Thanks to nice RFWK reporting it should be easy and fast to follow pipelines and investigate issues.
Primarly designed for testers/developers who use Robot Framework. They often create own python libraries and must maintain them.
But it's not limited only to that - you can automate any stuff with it - with syntax you know and reports you love.
- uses robotframework for running tasks - see all the benefits of robotframework
- one that brings a lot of benefits are report and log files
- keyword for running commands
- keyword for linking artifacts into report metadata
- any failure makes remaining tasks to fail automatically (skip)
- others to come - raise your idea!
pip install robotframework-roboops
RoboOps is typical Robotframework library - use it as usual robot library.
As this library is mainly focused on running tasks instead of tests,
try to use *** Tasks ***
instead of *** Test Cases ***
in .robot
files.
This repository uses RoboOps for building, testing (and in future deploying) itself. See ci.robot file to see example how to do it.

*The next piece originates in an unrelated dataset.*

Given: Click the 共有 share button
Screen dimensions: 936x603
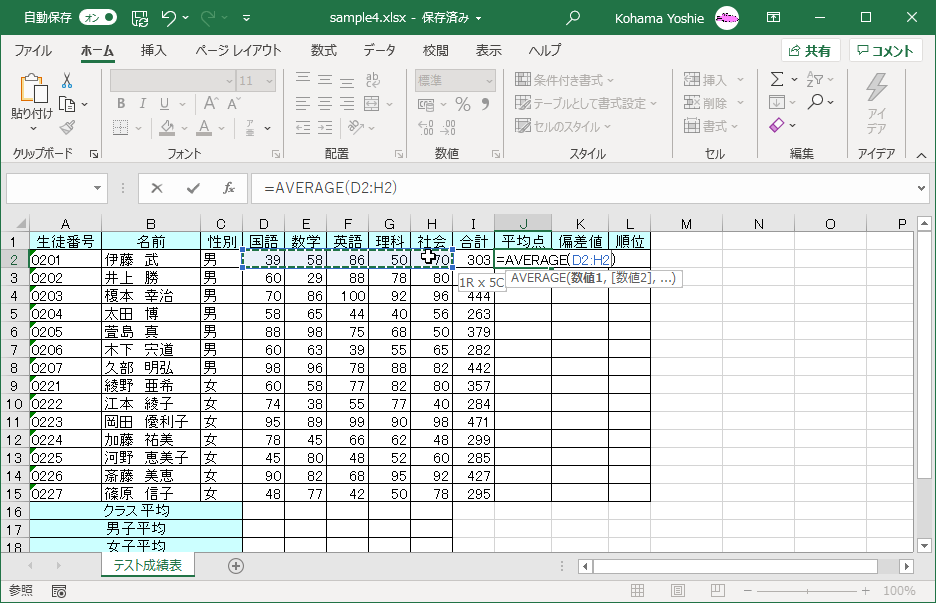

This repository uses github actions - check this out to see how to use it in CI pipeline.
*** Settings ***
Library RoboOps
Library OperatingSystem
*** Variables ***
${atest dir} ${CURDIR}/atest
&{install python env} command=poetry install
&{unit tests} command=poetry run coverage run --source=RoboOps -m pytest .
&{report coverage} command=poetry run coverage report -m --fail-under=80
&{generate wheel} command=poetry build
&{remove stale roboops package from atest env} command=poetry remove robotframework-roboops cwd=${atest dir} ignore_rc=True
&{install atest env} command=poetry install cwd=${atest dir}
&{install atest roboops package from whl} command=poetry add ../ cwd=${atest dir}
*** Tasks ***
Unit Test Stage
Roboops Run Command &{install python env}
Roboops Run Command &{unit tests}
Create Coverage Report And Save It
Build Package Stage
Roboops Run Command &{generate wheel}
Acceptance Test Stage
Roboops Run Command &{remove stale roboops package from atest env}
Roboops Run Command &{install atest env}
Roboops Run Command &{install atest roboops package from whl}
Roboops Run Command &{run atests}
[Teardown] Save Acceptance Tests Artifacts
*** Keywords ***
Create Coverage Report And Save It
${coverage} Roboops Run Command &{report coverage}
Create File coverage.log ${coverage.stdout.decode()}
Roboops Save File Artifact coverage.log coverage.log
Save Acceptance Tests Artifacts
Roboops Save File Artifact ${atest dir}/log.html atest_log.html
Roboops Save File Artifact ${atest dir}/report.html atest_report.html
Roboops Save File Artifact ${atest dir}/output.xml atest_output.xml
Test everything (unit tests, acceptance tests, building wheel) by running:
robot ci.robot
build docker image and run it:
docker build -t roboops:latest .
docker run --user $(id -u):$(id -g) --rm -v "${PWD}":/code --env PYTHONPATH=. roboops:latest
Be aware that secrets provided in environment variables may be logged by Task (e.g. with Log
keyword).
So don't provide secrets into steps where .robot file is executed for commits without any reviewers approval.